Understanding Continual Learning Settings with Data Distribution Drift Analysis
Timothée Lesort, Massimo Caccia, Irina Rish
TL;DR
This paper reframes continual learning through a drift-centric lens by introducing a hidden context variable $C$ to capture non-stationarity in data distributions. It distinguishes drift types—Real Concept Drift ($P(y|x)$ changes with fixed $P(x)$), Virtual Drift ($P(x)$ changes with fixed $P(y|x)$), and subtypes such as Virtual Concept Drift and Domain Drift—and discusses criterion drift where the learning objective itself changes. It analyzes evaluation protocols, proposing two main paradigms: online cumulative performance and current/final performance, and surveys assumptions about drifts (stationarities, patterns, and intensity) to tailor learning strategies. The paper then delineates three real-life CL scenarios—Incremental Learning, Lifelong Learning, and Learning under real-concept drifts—providing formalizations and examples, and discusses the implications for benchmarks, supervision, and meta-learning. Overall, the work offers a unified framework to characterize CL problems by distribution drifts, aiming to improve benchmark design and facilitate transfer to real-world settings.
Abstract
Classical machine learning algorithms often assume that the data are drawn i.i.d. from a stationary probability distribution. Recently, continual learning emerged as a rapidly growing area of machine learning where this assumption is relaxed, i.e. where the data distribution is non-stationary and changes over time. This paper represents the state of data distribution by a context variable $c$. A drift in $c$ leads to a data distribution drift. A context drift may change the target distribution, the input distribution, or both. Moreover, distribution drifts might be abrupt or gradual.
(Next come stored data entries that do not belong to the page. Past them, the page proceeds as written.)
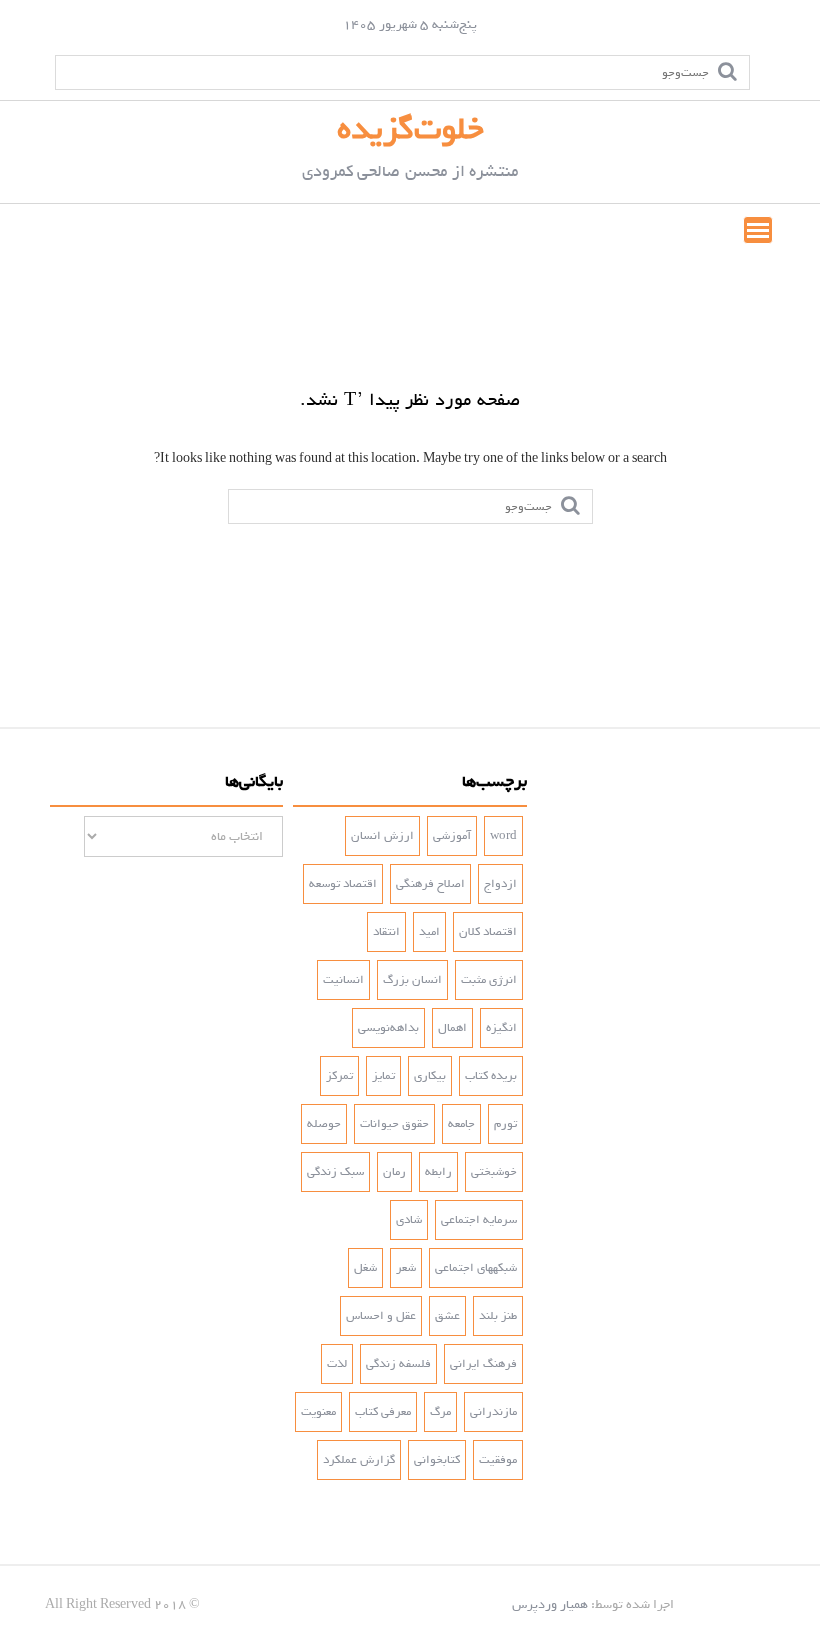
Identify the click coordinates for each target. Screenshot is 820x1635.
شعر (406, 1268)
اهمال (452, 1028)
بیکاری (430, 1076)
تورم (505, 1124)
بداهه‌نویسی (388, 1028)
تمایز (383, 1076)
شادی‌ (409, 1220)
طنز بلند (498, 1316)
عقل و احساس (381, 1316)
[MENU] (758, 230)
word (503, 836)
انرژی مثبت (489, 980)
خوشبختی (494, 1172)
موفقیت (498, 1460)
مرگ (440, 1412)
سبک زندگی (335, 1172)
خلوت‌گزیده (410, 129)
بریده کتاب (491, 1076)
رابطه (438, 1172)
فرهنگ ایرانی (483, 1364)
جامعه (461, 1124)
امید (429, 932)
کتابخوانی (437, 1460)
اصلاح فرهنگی (430, 884)
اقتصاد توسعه (343, 884)
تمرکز (339, 1076)
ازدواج (500, 884)
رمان (394, 1172)
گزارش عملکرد (359, 1460)
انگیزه (501, 1028)
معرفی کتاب (383, 1412)
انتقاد (386, 932)
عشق (447, 1316)
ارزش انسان (382, 836)
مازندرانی (493, 1412)
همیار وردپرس (550, 1604)
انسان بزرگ (412, 980)
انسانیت (343, 980)
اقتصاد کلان (488, 932)
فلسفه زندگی (398, 1364)
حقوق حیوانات (394, 1124)
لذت (337, 1364)
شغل (365, 1268)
In continual learning, context drifts may interfere with the learning process and erase previously learned knowledge; thus, continual learning algorithms must include specialized mechanisms to deal with such drifts. In this paper, we aim to identify and categorize different types of context drifts and potential assumptions about them, to better characterize various continual-learning scenarios. Moreover, we propose to use the distribution drift framework to provide more precise definitions of several terms commonly used in the continual learning field.